[[ Data to examine, beginning ]]
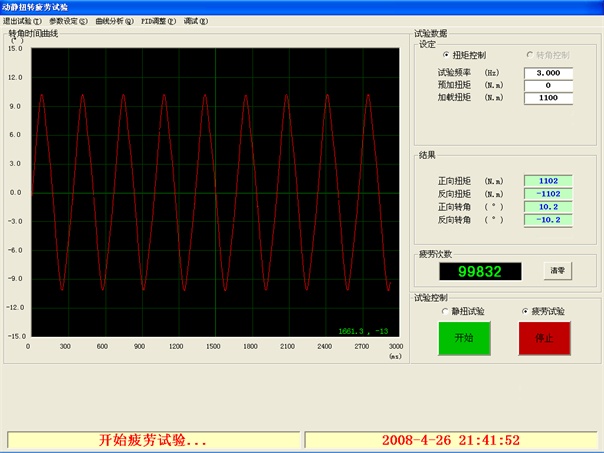
Task: Open the 曲线分析 menu
Action: (114, 20)
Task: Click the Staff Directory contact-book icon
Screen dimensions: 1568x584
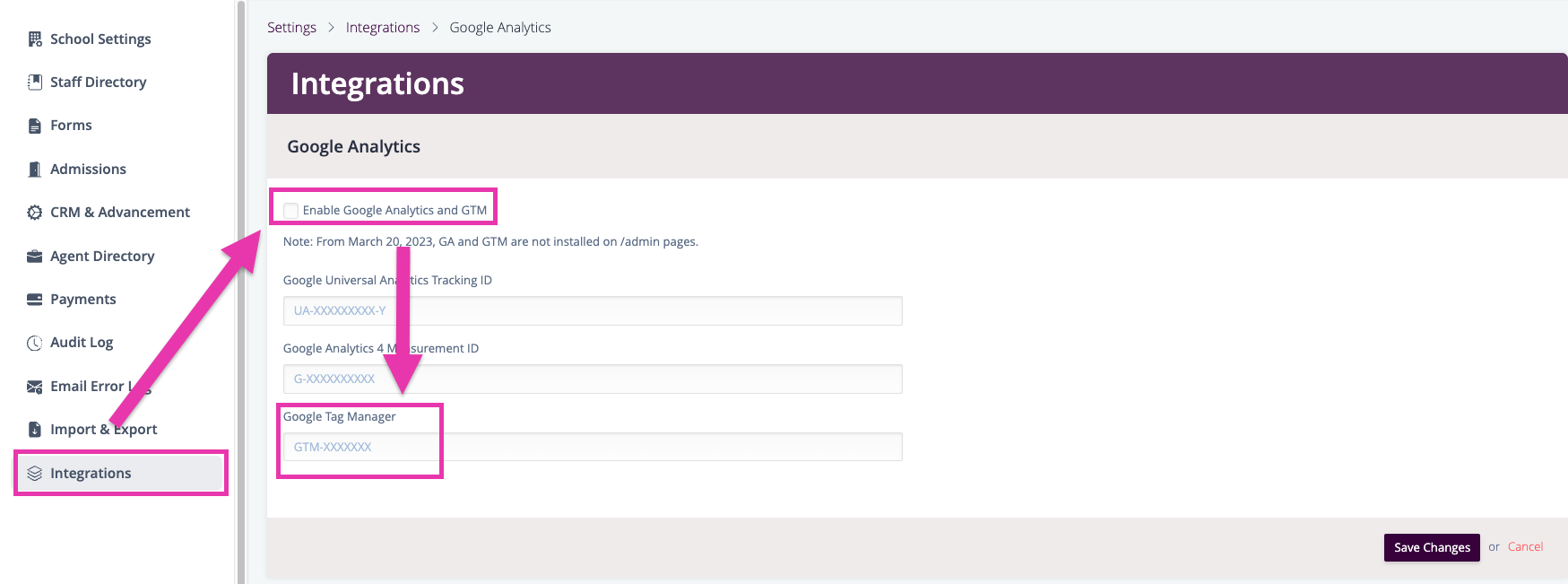Action: [x=35, y=82]
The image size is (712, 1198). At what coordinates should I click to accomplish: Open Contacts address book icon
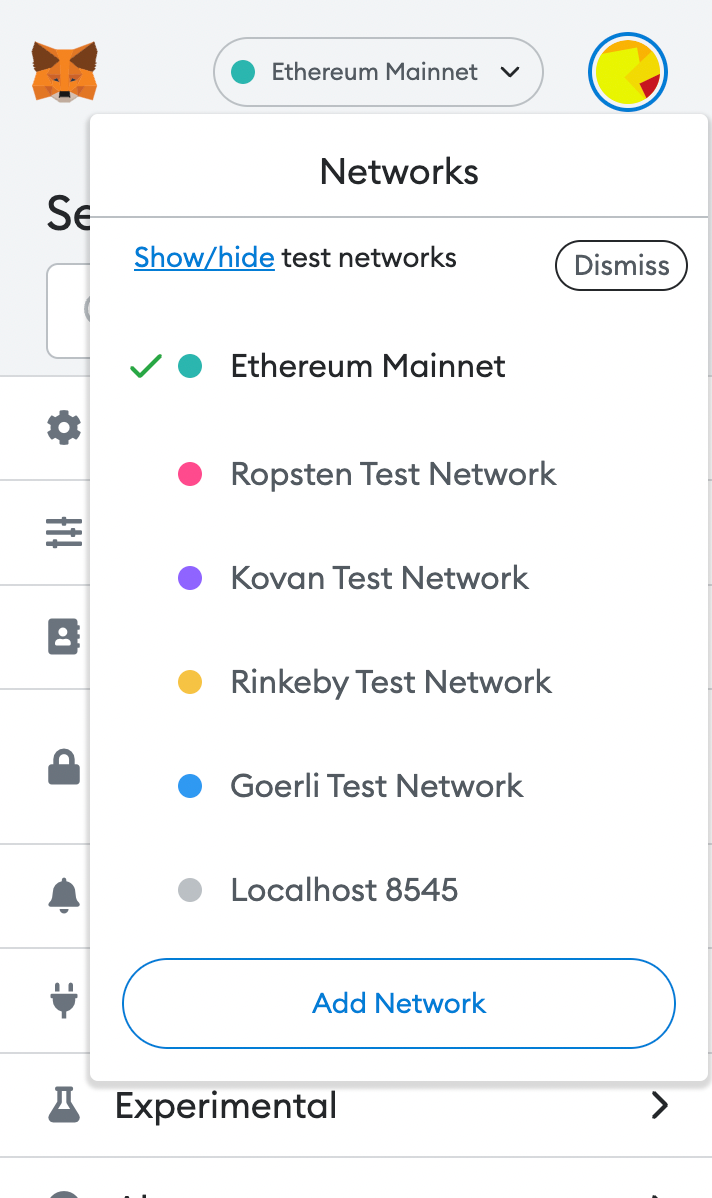tap(64, 636)
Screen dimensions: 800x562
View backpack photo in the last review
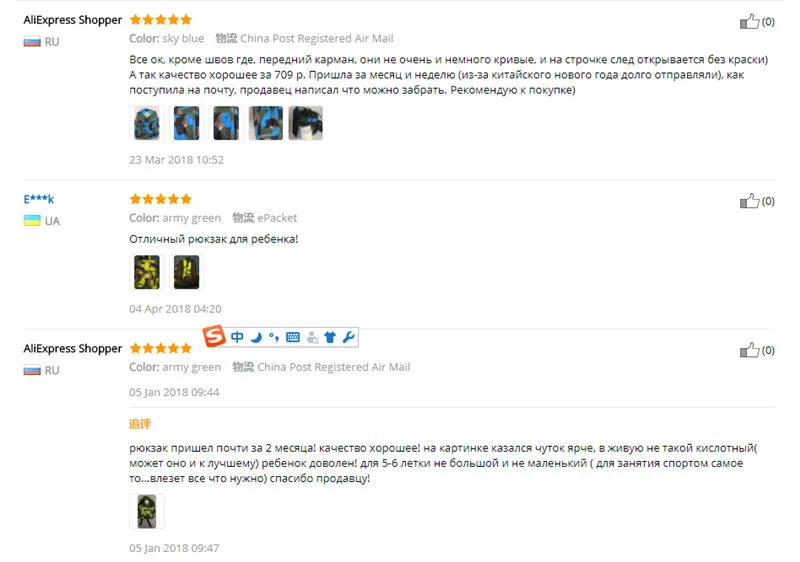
[[ Data to examine, end ]]
Once the line containing "Task: Click the" is found, copy it and each line after it through the end of the entries above exactly; nothing else, and no pictures.

Task: Click the Staff Directory contact-book icon
Screen dimensions: 1568x584
Action: [x=35, y=82]
The image size is (712, 1198). At what coordinates should I click to accomplish: Open Contacts address book icon
tap(64, 636)
Screen dimensions: 800x562
View backpack photo in the last review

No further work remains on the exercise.